Filter the material below down to the lines containing the word "will".

* Supplied records *
*** Begin section ***

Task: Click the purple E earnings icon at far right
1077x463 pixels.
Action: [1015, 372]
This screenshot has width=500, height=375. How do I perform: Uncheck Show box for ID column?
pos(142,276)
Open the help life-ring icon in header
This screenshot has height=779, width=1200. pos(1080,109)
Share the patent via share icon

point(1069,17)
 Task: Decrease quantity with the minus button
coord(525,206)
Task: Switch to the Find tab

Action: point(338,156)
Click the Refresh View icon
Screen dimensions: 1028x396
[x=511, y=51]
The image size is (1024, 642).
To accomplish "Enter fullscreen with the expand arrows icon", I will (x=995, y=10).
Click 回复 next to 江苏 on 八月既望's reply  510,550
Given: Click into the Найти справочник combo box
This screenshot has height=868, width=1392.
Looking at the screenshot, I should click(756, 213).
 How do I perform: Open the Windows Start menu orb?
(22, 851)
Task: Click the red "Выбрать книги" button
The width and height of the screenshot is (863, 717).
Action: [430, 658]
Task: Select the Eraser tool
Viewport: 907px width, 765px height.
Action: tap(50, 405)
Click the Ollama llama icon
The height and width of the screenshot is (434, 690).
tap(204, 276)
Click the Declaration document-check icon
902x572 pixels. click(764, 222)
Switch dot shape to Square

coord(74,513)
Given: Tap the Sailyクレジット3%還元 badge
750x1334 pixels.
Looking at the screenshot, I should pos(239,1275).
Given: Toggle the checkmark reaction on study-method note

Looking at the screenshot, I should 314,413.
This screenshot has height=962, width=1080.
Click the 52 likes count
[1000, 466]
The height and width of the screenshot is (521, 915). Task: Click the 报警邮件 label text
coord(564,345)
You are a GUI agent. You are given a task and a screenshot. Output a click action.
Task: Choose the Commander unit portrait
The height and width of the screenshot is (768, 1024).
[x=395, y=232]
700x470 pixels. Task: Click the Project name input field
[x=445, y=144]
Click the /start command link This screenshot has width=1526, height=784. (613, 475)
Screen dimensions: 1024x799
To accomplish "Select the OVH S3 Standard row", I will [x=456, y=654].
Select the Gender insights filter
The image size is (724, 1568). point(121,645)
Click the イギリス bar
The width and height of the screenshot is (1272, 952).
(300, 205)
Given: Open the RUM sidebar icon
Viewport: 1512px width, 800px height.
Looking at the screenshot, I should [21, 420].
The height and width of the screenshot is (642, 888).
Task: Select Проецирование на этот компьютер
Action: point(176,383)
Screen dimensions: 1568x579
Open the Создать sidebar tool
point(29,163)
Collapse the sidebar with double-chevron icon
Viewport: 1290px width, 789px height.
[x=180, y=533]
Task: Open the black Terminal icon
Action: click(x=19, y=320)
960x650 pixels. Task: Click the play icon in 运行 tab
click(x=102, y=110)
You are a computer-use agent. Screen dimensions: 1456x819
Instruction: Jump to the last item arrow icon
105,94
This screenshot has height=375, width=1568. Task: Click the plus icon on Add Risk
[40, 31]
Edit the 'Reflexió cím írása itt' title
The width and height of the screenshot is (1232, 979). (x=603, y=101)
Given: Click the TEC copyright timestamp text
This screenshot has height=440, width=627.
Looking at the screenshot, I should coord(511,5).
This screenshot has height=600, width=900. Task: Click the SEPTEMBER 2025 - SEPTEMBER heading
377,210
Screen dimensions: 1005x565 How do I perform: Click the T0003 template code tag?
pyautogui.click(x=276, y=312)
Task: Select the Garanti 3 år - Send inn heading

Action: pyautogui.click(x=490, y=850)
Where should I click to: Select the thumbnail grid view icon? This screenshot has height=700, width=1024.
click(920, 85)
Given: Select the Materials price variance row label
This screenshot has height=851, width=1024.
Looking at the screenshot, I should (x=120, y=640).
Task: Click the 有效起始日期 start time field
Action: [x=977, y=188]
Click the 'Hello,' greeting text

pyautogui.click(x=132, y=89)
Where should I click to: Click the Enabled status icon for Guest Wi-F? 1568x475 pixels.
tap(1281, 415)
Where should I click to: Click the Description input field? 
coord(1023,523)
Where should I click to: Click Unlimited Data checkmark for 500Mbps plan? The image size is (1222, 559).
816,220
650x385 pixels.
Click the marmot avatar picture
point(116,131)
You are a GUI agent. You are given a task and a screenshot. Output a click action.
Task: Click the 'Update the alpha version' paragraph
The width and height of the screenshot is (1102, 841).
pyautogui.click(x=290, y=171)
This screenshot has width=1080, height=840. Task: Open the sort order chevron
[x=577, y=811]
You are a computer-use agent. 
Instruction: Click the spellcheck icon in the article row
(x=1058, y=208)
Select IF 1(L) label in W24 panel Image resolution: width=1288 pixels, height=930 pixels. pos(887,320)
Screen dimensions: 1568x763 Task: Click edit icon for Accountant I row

*** End section ***

* Result of this task *
To accomplish "Enter fullscreen with the expand arrows icon", I will (x=995, y=10).
To accomplish "Select the OVH S3 Standard row", I will [x=456, y=654].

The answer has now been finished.